» **PASSAGE GIVEN**
##########

Edward Joseph Podolak (born September 1, 1947) is a former professional American football player, a running back for nine seasons with the Kansas City Chiefs of the American Football League and National Football League.

Early years
Ed Podolak was born on a small farm near Atlantic, Iowa on September 1, 1947. His father, Joe was a farmer and a military veteran and his mother Dorothy was a school teacher. Ed worked on the farm, played baseball in the summer, football in the fall, and basketball in the winter,  his parents allowing him to curtail his farm work during his athletic events. The Atlantic High School Trojan football teams went undefeated in Podolak's junior and senior seasons, as Ed quarterbacked the team, winning conference titles both years. The Atlantic Trojan basketball team made it to two state tournament appearances, with Podolak playing forward. Following high school, Iowa State University hired Podolak's high school coach, Howard Justice, to coach quarterbacks, but Podolak chose to attend the University of Iowa.

##########

(Part of a data file)
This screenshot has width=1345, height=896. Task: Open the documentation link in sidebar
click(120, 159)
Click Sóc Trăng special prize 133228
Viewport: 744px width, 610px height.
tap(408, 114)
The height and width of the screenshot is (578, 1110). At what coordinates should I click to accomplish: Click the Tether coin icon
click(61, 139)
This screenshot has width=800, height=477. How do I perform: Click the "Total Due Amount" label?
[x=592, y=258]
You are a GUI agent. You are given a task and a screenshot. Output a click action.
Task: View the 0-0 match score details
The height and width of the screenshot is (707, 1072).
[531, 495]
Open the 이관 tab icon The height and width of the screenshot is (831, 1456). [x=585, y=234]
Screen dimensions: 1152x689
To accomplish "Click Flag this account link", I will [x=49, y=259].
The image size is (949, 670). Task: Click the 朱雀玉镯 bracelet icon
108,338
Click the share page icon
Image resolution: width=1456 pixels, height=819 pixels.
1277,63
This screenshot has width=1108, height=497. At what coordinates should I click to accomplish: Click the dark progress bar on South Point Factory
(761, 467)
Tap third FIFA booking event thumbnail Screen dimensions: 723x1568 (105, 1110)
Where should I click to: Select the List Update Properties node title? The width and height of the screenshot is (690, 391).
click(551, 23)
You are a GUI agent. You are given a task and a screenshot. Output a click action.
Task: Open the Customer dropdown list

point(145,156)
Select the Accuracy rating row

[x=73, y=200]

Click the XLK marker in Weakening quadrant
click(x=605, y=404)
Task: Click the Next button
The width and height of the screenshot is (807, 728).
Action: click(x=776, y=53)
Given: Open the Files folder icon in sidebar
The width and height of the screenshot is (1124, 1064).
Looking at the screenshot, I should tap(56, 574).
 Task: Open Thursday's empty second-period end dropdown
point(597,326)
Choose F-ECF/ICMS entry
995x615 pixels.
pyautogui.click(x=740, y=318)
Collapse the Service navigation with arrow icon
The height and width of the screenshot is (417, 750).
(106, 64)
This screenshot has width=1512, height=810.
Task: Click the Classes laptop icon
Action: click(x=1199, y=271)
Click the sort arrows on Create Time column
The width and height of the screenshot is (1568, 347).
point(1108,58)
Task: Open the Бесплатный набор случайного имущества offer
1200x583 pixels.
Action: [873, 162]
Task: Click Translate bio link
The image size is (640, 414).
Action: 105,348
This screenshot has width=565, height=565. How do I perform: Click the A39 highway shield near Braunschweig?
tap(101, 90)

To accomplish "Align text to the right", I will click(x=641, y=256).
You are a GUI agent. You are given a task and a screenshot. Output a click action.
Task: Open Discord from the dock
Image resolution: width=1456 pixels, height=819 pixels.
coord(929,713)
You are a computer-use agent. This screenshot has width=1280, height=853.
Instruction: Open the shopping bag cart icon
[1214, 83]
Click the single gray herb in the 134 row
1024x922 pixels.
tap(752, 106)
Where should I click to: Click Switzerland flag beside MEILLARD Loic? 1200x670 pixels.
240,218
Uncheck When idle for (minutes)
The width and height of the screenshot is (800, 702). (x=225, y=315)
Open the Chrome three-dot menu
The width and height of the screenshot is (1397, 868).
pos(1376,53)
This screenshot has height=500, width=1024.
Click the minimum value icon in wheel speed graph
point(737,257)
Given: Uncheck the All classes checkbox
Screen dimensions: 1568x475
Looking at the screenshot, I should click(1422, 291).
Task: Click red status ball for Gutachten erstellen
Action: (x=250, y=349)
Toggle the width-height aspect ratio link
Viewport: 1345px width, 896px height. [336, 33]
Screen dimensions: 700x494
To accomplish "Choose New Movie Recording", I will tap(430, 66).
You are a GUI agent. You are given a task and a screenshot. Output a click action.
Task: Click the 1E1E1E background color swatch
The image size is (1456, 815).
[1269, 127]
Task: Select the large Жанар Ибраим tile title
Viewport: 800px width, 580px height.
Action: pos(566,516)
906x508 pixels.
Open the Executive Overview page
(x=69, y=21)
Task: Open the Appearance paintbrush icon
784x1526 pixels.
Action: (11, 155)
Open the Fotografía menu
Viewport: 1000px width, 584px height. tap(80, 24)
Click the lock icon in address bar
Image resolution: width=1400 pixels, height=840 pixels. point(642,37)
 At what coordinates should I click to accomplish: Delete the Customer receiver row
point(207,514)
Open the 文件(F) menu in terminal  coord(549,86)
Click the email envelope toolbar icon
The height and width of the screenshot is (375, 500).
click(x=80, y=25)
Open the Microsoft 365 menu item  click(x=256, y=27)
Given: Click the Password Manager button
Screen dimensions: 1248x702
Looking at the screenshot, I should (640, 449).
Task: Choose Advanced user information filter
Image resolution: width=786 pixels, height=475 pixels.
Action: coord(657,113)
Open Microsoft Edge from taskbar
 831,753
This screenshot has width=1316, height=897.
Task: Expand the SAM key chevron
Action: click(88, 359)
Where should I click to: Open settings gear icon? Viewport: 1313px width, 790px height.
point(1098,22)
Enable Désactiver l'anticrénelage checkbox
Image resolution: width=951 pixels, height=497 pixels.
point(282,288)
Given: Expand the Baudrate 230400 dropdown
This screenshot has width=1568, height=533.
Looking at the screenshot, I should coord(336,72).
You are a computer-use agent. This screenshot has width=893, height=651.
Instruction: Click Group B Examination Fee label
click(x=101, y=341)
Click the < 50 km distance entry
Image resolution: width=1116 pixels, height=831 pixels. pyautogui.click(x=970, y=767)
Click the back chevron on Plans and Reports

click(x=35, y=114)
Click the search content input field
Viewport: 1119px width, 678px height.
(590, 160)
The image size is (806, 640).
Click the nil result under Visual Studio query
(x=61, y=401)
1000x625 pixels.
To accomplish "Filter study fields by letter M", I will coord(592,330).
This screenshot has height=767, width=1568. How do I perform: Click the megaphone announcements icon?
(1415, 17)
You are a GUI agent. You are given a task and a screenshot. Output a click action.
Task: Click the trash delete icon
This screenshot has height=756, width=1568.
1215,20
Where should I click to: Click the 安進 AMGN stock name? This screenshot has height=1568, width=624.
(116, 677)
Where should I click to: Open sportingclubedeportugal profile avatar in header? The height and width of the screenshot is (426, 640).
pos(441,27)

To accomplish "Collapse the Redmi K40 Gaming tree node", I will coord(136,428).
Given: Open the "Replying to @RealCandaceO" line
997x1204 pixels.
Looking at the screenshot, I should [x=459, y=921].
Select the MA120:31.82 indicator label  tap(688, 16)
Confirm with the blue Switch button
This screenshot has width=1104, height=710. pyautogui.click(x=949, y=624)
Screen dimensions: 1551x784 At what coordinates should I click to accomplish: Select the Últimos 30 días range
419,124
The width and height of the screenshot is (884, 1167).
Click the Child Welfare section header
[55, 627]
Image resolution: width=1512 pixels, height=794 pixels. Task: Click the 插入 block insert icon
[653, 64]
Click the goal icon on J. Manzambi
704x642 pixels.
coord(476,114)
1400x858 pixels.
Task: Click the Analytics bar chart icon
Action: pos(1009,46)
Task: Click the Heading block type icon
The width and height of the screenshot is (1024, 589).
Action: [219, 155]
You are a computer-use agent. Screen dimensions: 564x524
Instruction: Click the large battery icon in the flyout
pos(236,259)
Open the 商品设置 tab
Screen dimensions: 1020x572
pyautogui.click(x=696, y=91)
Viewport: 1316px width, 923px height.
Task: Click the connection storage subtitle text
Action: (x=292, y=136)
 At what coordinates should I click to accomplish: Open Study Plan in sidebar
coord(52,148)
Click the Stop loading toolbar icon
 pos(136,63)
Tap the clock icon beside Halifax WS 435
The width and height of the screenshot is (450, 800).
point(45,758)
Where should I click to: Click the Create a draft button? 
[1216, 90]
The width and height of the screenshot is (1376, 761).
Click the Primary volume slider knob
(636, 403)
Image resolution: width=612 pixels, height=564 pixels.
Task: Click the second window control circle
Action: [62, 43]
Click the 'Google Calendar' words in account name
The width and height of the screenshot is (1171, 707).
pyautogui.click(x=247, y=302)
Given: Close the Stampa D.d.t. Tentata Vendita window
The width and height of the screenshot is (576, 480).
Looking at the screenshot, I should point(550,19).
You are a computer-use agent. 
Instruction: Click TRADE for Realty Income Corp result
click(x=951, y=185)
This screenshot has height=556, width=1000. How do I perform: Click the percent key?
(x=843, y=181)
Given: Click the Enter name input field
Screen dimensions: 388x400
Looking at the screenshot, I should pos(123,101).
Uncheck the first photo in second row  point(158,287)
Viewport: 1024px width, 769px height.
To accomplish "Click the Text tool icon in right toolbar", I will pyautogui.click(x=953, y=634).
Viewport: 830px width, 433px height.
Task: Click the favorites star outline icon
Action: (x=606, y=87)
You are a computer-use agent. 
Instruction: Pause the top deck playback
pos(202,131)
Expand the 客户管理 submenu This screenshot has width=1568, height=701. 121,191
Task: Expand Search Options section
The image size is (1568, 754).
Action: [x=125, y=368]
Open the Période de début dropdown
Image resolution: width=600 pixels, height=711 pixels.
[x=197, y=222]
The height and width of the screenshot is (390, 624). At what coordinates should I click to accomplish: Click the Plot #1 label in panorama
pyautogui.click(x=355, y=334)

##########

» **TASK INSTRUCTIONS**
Please resume the Ed Podolak biography after its last sentence, carrying on with his years at the University of Iowa.

» **EXERCISE RESULT**
College football career
In this era, college freshmen were not eligible to play varsity sports, but Podolak won the starting quarterback job for Iowa as a sophomore. In his first college start, Podolak was named “Offensive Player of the Week” after the game against the Arizona Wildcats, a 42–7 Iowa victory. After starting at quarterback for two and a half years for the Hawkeyes, he moved to tailback, five games into his senior season, because of an injury to the starting tailback. He set a Hawkeye and Big 10 rushing record of 286 yards in his second start at running back.

In Podolak's college football career at the University of Iowa, he was a quarterback for two seasons before converting to running back. As a quarterback, Podolak threw 28 interceptions and 8 touchdowns, but he excelled as a running back in 1968, rushing for 937 yards and 8 touchdowns with an average of 6 yards per carry, while also catching 12 passes for 188 yards and another score.

In 1968, Podolak rushed for a then–Big Ten record with 286 yards on 17 carries in an Iowa 68–34 victory over Northwestern. Podolak earned All–Big 10 honors following the 1968 season.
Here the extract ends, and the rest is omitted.